Recognition is enough for most patients. Korean clinic staff working with international patients are used to English-speaking visitors, and the moments where you actually need to produce the Korean word are rare. Recognition matters because when the consultant says "본인부담금 30만 원입니다" you want to know that 본인부담금 means out-of-pocket and 30만 원 is roughly $230 USD, not have to ask them to repeat in English. Reading and listening, not speaking.

Why are some payment terms (선결제, 분할) listed when international patients usually just pay one card charge?

Because the words come up in conversation even if you're not personally using the option. The consultant might say "5회 패키지 선결제하시면 할인됩니다" (if you prepay for the 5-session package you get a discount), and knowing 선결제 means prepayment lets you actually weigh the offer. The vocabulary helps you understand what's being proposed even when the answer is "I'll pay one session at a time."

Are the romanizations in this glossary using a specific system?

I'm using Revised Romanization (the system the Korean government uses for road signs and official documents) with light readability adjustments — for example, 시술 is romanized as "sisul" rather than "sisul-" and 부기 as "buggi" rather than the strict "bugi." The goal is recognizability, not strict transliteration. If you cross-reference these terms with another source, the spellings may vary slightly; the Hangul is the authoritative version.

What if a clinic uses a term I don't see in this glossary?

Ask the coordinator to write it down in Hangul and give you a one-line English explanation. Korean clinics frequently use proprietary protocol names ("클리닉 시그니처 리프팅" for example) that won't appear in any general glossary. Add them to your own personal version. The terms in this list are the cross-clinic vocabulary; clinic-specific words are worth tracking separately for your own records.

Should I print this glossary or keep it on my phone?

Phone is more practical. You can search it during a consultation if a word comes up you don't immediately recognize, and you can share specific terms with travel companions on the same trip. I keep mine in a notes app and add to it after every visit. The bigger value is reading the whole thing once before your first appointment so the vocabulary is loosely familiar — then the conversation moves at normal speed.

Are there terms I should know that aren't in this list?

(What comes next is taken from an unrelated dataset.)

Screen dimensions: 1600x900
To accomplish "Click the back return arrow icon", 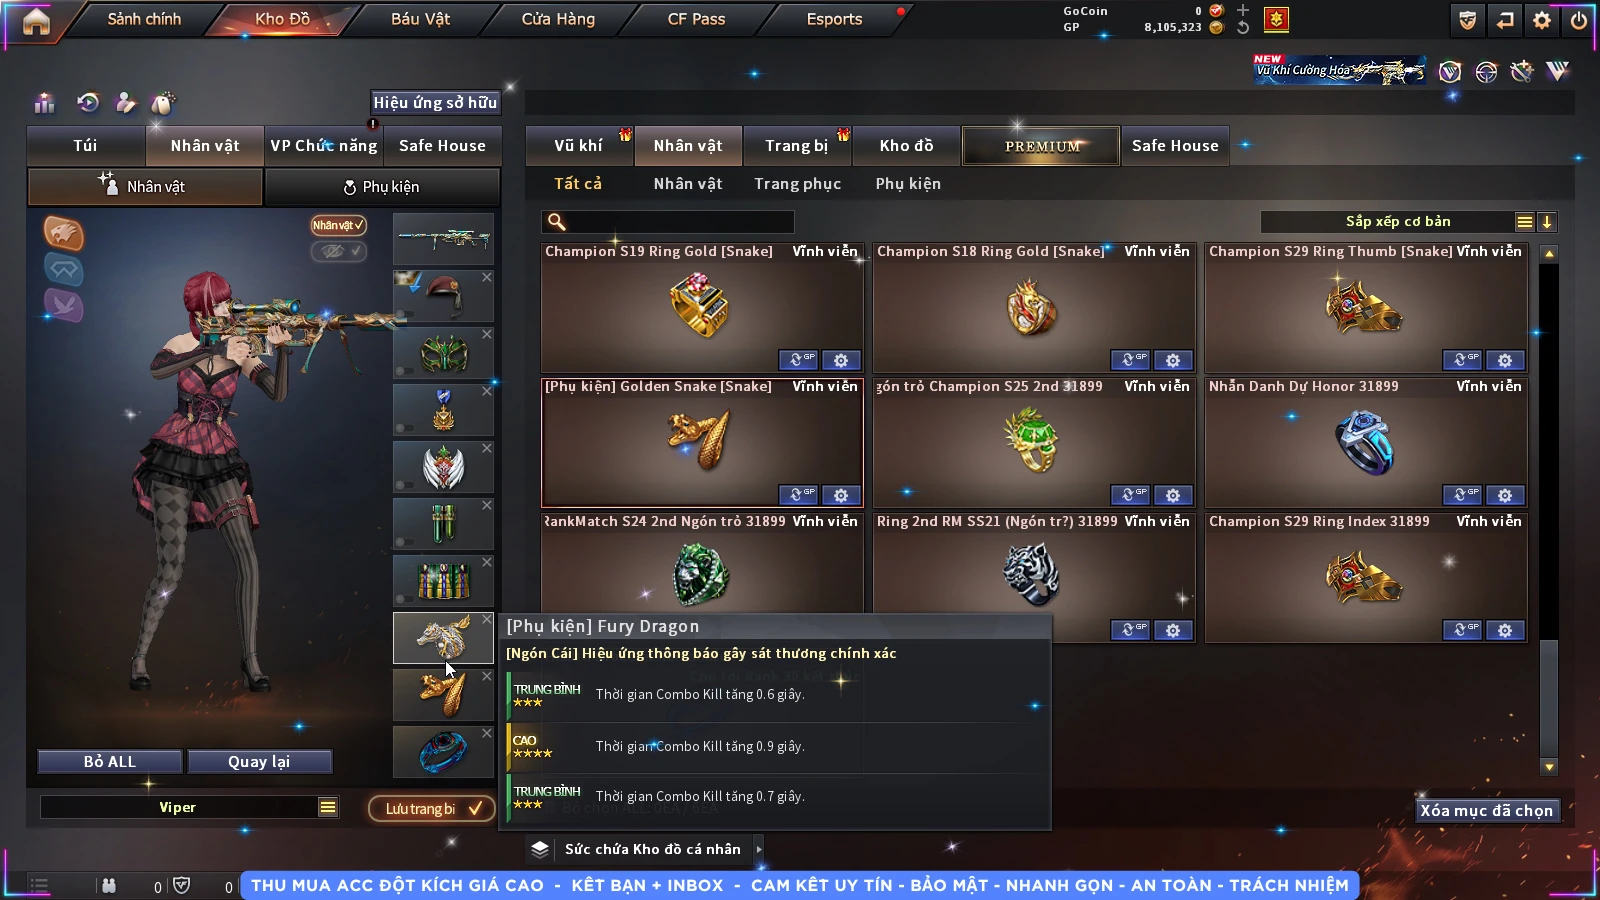I will [1505, 20].
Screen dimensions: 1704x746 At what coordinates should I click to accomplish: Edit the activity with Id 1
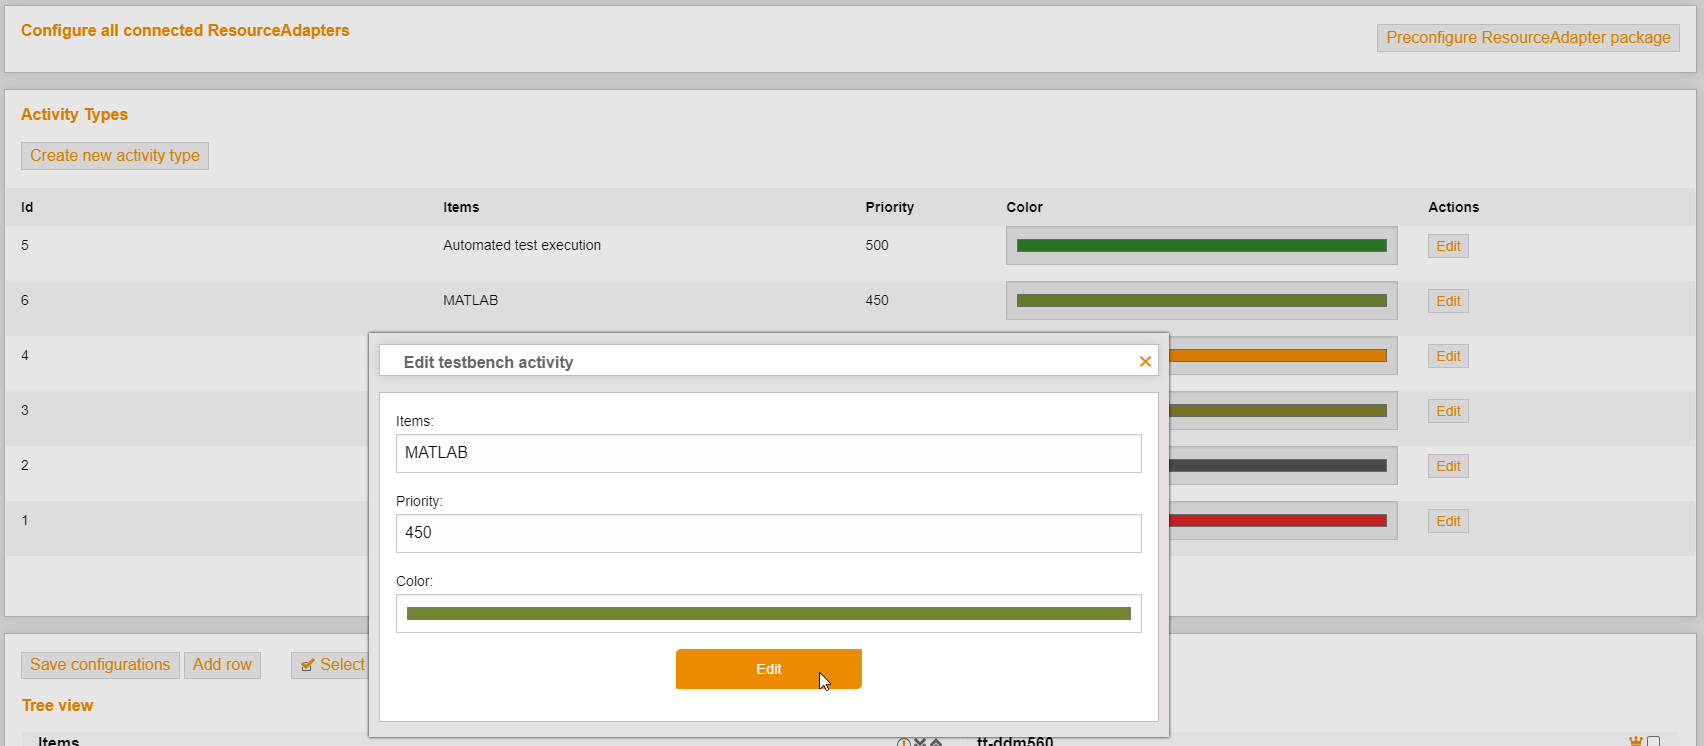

Yes — clinic-specific protocol names, the brand names of devices and products you're being quoted (Ultherapy, Thermage, Restylane, Juvederm), and any traditional Korean medicine terms if your clinic offers integrated treatments. I focused this glossary on the cross-clinic, modern aesthetic medicine vocabulary because that's what most international patients encounter first. Brand-name and modality-specific glossaries are separate documents worth building if you go deeper on a specific procedure.

Is this glossary medically reviewed or just patient-experienced?

Patient-experienced. I'm not a doctor, translator, or licensed in any medical or linguistic profession. The definitions here are how the words are used in patient-facing clinic conversations as I've encountered them across multiple Seoul clinics. For clinical exactness, your doctor and your clinic's official documentation are the authoritative sources. This glossary is the friend-text version, not the textbook version.